Features $match, $set, $subPipeline, $group
Where used Analytics service aggregations
[
  { "$match": { "eventDate": { "$gte": "2025-01-01" } } },
  { "$set": { "tenantId": { "$ifNull": ["$tenantId", "default"] } } },
  {
    "$subPipeline": [
      "normalize@3",
      {
        "parallel": [
          "enrich-geo",
          { "ref": "enrich-fraud", "onError": "bubble" }
        ],
        "merge": "concat"
      }
    ]
  },
  {
    "$group": {
      "_id": "$tenantId",
      "eventCount": { "$sum": 1 },
      "avgScore": { "$avg": "$fraudScore" }
    }
  }
]

Input sample

[
  { "eventDate": "2025-03-01", "tenantId": "acme", "fraudScore": 0.5 },
  { "eventDate": "2024-12-15", "tenantId": "beta", "fraudScore": 0.2 }
]

Output sample

[
  { "_id": "acme", "eventCount": 1, "avgScore": 0.5 }
]

Tips

  • Reuse existing pipelines (normalize, enrich-*) without duplicating their stages.
  • Keep $match and $set outside the sub-pipeline to share the same filters/globals across all branches.
  • Group results after the subflow to report per-tenant aggregates.

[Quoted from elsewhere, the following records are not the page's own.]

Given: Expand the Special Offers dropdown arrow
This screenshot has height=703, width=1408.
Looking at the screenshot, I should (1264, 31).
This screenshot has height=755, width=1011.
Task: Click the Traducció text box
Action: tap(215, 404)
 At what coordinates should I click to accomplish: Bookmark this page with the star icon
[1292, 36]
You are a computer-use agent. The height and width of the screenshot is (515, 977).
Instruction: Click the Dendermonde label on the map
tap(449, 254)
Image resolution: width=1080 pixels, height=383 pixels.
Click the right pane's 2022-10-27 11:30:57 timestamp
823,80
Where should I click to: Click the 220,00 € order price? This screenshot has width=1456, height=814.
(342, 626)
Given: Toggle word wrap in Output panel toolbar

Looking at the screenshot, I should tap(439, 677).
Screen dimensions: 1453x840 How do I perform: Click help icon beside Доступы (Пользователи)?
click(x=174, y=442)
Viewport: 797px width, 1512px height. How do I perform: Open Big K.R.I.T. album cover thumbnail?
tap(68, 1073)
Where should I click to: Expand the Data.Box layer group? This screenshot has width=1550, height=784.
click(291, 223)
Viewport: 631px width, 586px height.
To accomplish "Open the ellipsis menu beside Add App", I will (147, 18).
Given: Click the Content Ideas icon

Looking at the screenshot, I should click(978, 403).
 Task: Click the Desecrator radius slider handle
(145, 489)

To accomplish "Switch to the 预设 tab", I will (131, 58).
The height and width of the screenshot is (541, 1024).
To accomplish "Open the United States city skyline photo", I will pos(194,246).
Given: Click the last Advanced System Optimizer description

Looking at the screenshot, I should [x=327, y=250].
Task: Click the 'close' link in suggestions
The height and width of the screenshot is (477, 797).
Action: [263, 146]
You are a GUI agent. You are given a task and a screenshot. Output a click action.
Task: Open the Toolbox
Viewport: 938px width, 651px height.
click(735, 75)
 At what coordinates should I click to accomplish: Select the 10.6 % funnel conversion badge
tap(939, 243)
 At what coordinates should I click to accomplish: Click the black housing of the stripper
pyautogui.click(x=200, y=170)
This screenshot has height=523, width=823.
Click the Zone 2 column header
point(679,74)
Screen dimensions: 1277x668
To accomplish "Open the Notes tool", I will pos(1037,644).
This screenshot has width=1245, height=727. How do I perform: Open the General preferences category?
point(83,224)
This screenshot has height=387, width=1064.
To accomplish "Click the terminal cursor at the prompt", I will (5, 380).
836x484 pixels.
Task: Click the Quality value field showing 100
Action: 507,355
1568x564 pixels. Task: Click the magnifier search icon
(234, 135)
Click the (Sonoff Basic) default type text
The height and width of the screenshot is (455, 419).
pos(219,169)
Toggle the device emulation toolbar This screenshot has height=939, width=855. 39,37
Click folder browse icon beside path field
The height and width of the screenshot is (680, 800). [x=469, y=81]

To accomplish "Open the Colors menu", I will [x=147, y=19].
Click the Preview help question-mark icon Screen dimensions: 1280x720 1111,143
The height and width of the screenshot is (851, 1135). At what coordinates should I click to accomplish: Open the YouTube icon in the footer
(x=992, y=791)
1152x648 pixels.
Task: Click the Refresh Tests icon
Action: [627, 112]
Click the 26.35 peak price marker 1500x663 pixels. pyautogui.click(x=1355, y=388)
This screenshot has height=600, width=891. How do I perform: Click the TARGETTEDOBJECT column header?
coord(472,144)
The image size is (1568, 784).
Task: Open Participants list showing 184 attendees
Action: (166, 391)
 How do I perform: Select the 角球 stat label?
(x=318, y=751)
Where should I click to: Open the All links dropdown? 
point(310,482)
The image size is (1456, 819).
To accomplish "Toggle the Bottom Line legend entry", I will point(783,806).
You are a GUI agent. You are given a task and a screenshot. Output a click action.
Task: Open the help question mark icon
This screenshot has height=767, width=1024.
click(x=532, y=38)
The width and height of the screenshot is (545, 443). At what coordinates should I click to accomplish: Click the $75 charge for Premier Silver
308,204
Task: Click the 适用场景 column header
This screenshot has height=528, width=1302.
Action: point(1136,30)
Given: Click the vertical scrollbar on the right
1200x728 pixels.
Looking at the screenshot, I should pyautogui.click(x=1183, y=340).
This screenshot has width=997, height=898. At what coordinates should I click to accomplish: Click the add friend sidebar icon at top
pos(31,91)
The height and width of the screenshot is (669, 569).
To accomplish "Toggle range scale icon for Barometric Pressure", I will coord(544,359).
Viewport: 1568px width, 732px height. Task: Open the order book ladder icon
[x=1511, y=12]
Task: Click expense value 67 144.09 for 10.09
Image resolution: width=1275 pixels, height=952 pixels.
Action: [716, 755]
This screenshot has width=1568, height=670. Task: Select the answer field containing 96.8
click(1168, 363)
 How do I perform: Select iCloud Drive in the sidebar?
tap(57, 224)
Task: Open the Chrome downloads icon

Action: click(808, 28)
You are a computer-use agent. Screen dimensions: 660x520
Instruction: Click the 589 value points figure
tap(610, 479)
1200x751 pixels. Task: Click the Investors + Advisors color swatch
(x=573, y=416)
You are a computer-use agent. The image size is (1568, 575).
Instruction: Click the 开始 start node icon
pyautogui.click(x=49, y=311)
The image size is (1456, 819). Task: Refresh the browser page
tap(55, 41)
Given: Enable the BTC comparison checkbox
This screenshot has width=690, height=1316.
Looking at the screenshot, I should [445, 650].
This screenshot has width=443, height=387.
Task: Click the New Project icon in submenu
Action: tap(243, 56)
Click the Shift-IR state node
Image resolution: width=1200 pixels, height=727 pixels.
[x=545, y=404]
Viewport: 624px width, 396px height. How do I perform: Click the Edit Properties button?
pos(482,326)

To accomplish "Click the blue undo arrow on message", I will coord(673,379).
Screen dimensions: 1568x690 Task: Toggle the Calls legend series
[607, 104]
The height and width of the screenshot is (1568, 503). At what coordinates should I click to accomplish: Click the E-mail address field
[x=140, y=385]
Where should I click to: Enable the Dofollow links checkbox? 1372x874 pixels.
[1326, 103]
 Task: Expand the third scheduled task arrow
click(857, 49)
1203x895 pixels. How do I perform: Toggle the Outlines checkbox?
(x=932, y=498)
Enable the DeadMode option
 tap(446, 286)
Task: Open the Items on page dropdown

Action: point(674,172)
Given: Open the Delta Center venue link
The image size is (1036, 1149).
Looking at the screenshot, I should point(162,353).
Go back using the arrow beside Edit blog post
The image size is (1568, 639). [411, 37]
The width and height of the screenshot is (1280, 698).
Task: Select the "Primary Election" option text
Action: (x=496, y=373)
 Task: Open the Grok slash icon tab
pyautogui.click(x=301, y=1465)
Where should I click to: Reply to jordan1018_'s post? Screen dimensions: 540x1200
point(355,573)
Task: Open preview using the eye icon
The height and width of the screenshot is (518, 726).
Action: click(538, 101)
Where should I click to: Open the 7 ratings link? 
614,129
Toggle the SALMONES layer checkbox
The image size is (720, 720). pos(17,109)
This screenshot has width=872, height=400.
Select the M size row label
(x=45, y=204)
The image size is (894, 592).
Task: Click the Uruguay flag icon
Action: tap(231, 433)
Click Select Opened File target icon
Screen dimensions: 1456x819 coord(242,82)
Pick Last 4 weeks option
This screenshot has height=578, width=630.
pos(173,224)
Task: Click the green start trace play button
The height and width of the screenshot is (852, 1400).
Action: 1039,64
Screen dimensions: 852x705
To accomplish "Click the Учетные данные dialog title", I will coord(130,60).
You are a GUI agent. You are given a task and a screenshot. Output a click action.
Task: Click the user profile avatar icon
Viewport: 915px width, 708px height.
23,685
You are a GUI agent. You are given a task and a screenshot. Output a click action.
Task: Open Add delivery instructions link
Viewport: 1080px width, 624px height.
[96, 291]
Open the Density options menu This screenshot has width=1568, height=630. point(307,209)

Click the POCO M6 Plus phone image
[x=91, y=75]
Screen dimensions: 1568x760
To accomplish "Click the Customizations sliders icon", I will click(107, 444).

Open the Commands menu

Use the standard executor to run any of the pipelines above:

PipelineExecutor executor = new PipelineExecutor();
List<Document> result = executor.run(inputDocuments, stages, Map.of());

For regression testing, copy examples into unit tests and run:

mvn -pl fluxion-core test

The tests under fluxion-core/src/test/java/... contain ready-made fixtures you can adapt.